**Passage choisi**
——
À l'échelle industrielle, on utilise généralement le recyclage "mécanique" basé sur le procédé d'extrusion. Il s'agit de forcer, par compression et à chaud, l'écoulement du polymère à travers une conduite. Principal défaut de ce procédé : la qualité du produit obtenu est souvent moindre par rapport au polymère original, notamment à cause de la présence d'impuretés. De ce fait, le polymère ne pourra pas être utilisé de la même manière ou être lui-même recyclé (on parle parfois de décyclage). Une des activités de recherche de Sophie Duquesne au laboratoire UMET concerne les procédés d'extrusion réactive permettant d'évacuer les impuretés pour obtenir un polymère de meilleure qualité.

Plus récemment, le laboratoire s'est intéressé à un autre procédé de recyclage présentant plusieurs avantages : la pyrolyse.

Pyrolyse : le recyclage par voie chimique

La pyrolyse consiste en une dégradation, ou craquage, des molécules de polymère soumis à une température élevée (entre 300 et 900°C) pour obtenir de plus petites molécules. Le processus se fait en l'absence d'oxygène, contrairement à la combustion lors de l'incinération, et ne produit pas de COou autre gaz toxiques ou polluants. En sortie, la phase liquide obtenue peut être réutilisée pour reformer des polymères.
——
**Données à analyser**
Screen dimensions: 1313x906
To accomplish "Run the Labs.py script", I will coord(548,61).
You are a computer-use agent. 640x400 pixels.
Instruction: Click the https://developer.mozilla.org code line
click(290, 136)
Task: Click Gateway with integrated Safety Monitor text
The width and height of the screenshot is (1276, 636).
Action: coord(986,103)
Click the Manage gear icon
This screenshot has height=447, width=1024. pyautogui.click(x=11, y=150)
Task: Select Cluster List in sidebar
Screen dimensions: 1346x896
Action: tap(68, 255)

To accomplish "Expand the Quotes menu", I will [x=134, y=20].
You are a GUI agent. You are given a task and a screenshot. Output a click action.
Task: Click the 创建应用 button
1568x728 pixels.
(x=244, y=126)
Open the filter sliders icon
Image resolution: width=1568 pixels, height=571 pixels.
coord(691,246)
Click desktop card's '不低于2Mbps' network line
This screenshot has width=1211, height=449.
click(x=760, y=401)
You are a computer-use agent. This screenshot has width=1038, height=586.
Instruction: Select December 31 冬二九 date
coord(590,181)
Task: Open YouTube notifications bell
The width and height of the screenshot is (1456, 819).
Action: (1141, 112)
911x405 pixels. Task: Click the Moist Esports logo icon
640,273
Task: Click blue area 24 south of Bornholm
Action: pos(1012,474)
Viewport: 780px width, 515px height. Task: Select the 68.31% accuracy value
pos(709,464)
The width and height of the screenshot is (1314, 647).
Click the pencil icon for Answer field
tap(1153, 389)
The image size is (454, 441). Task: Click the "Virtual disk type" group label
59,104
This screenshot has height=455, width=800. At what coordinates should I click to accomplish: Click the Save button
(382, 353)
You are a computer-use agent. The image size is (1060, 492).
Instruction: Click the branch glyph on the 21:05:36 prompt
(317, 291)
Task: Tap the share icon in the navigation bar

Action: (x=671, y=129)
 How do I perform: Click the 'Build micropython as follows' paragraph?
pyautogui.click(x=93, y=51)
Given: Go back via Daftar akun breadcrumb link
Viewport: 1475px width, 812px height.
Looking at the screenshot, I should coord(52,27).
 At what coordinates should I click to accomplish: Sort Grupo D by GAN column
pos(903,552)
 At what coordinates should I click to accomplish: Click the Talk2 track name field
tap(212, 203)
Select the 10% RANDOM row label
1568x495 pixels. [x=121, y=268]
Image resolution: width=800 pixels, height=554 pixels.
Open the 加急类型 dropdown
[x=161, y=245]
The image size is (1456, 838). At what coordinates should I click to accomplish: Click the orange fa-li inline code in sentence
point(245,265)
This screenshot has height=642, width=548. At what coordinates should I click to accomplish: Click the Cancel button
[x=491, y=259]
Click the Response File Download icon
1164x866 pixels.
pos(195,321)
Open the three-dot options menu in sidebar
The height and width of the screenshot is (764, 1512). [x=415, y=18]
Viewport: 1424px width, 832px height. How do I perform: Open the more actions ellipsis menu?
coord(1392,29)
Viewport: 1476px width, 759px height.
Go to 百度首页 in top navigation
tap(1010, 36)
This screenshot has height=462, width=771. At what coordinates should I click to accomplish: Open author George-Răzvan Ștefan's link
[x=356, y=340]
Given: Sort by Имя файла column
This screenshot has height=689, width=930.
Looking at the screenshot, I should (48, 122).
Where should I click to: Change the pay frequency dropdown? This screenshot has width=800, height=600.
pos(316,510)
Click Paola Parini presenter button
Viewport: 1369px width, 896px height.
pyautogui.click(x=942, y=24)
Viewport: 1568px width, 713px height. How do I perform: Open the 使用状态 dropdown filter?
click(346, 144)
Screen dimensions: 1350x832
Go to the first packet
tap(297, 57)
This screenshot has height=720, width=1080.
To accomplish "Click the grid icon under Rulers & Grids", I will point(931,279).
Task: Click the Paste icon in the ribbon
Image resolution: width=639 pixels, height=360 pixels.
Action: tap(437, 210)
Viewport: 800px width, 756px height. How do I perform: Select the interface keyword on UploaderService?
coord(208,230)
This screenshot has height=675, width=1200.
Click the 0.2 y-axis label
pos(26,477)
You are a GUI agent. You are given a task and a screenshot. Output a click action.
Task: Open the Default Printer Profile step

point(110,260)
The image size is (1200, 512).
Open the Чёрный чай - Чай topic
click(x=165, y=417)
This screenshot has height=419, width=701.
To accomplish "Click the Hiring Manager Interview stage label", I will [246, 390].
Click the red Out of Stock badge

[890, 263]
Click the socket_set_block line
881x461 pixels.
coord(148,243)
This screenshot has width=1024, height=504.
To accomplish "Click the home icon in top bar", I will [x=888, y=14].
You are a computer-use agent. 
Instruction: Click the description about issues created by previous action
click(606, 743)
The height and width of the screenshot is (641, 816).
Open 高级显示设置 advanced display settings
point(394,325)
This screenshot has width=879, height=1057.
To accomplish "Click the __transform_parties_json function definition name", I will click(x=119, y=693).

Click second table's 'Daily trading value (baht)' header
——
**Exercice A**
D'après le passage choisi, dans quelle plage de températures la pyrolyse se déroule-t-elle ?
**Exercice B**
Dressez la liste complète des procédés de recyclage des polymères que nomme le passage choisi.

**Corrigé rédigé A**
Entre 300 et 900 °C.

**Corrigé rédigé B**
- Le recyclage mécanique, fondé sur le procédé d'extrusion
- L'extrusion réactive
- La pyrolyse (recyclage par voie chimique)